US-10607619

Concept for encoding an audio signal and decoding an audio signal using deterministic and noise like information

PublishedMarch 31, 2020

Assigneenot available in USPTO data we have

Inventorsnot available in USPTO data we have

Technical Abstract

An encoder for encoding an audio signal has: an analyzer configured for deriving prediction coefficients and a residual signal from an unvoiced frame of the audio signal; a gain parameter calculator configured for calculating a first gain parameter information for defining a first excitation signal related to a deterministic codebook and for calculating a second gain parameter information for defining a second excitation signal related to a noise-like signal for the unvoiced frame; and a bitstream former configured for forming an output signal based on an information related to a voiced signal frame, the first gain parameter information and the second gain parameter information.

Patent Claims

17 claims

Legal claims defining the scope of protection, as filed with the USPTO.

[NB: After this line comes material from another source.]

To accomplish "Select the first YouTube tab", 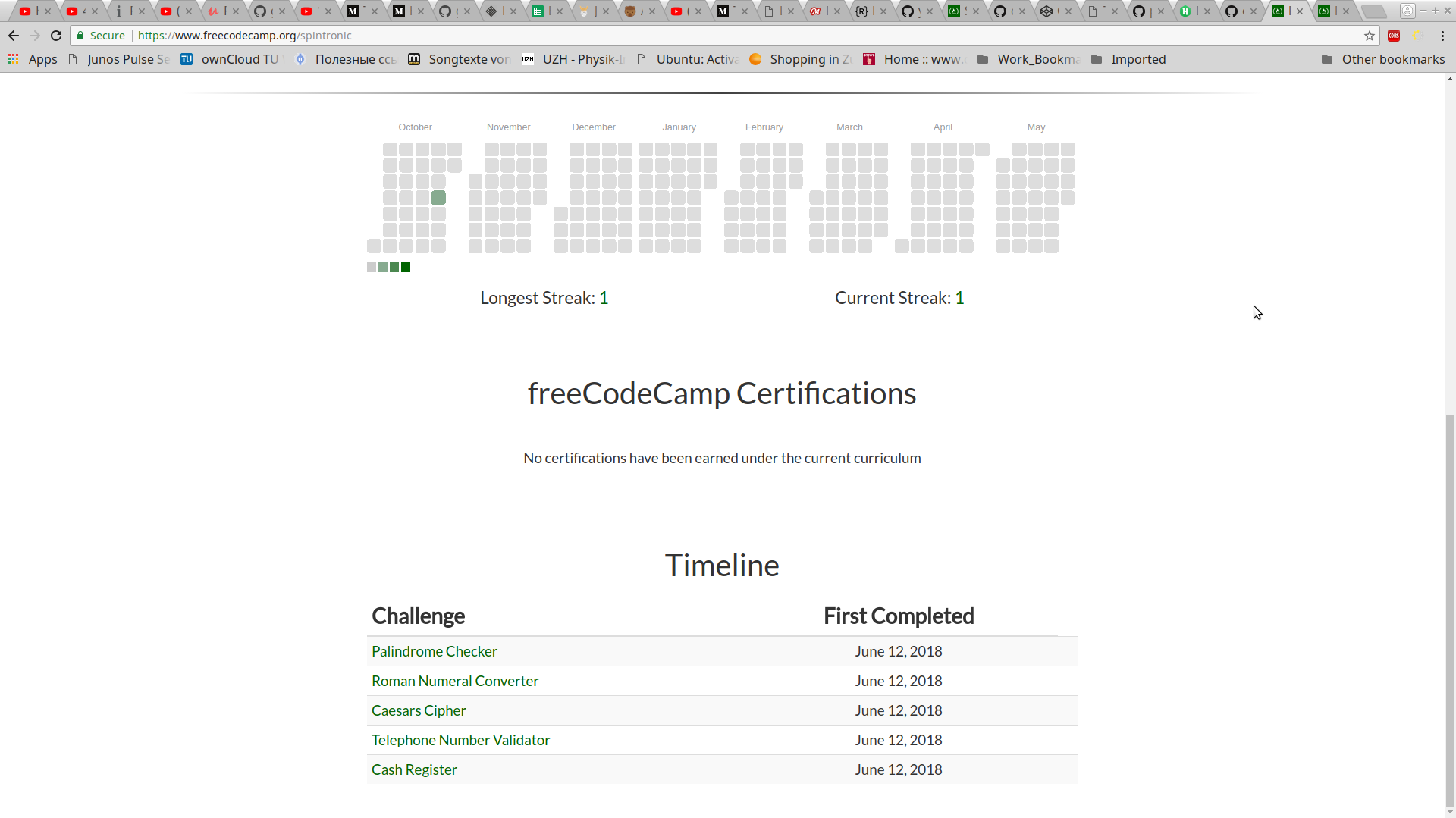I will click(x=25, y=11).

1. An encoder for encoding an audio signal, the encoder comprising: an analyzer configured for deriving prediction coefficients and a residual signal from an unvoiced frame of the audio signal; a gain parameter calculator configured for calculating a first gain parameter information for defining a first excitation signal related to a deterministic codebook and for calculating a second gain parameter information for defining a second excitation signal related to a noise-like signal for the unvoiced frame; and a bitstream former configured for forming an output signal based on an information related to a voiced signal frame, the first gain parameter information and the second gain parameter information; wherein, when compared to a CELP coding scheme, the encoder is configured for not transmitting LTP parameters for the unvoiced frame to save bits, wherein the adaptive excitation signal for the unvoiced frame is set to zero, and wherein the deterministic codebook is configured to code more pulses for a same bit-rate using the saved bits.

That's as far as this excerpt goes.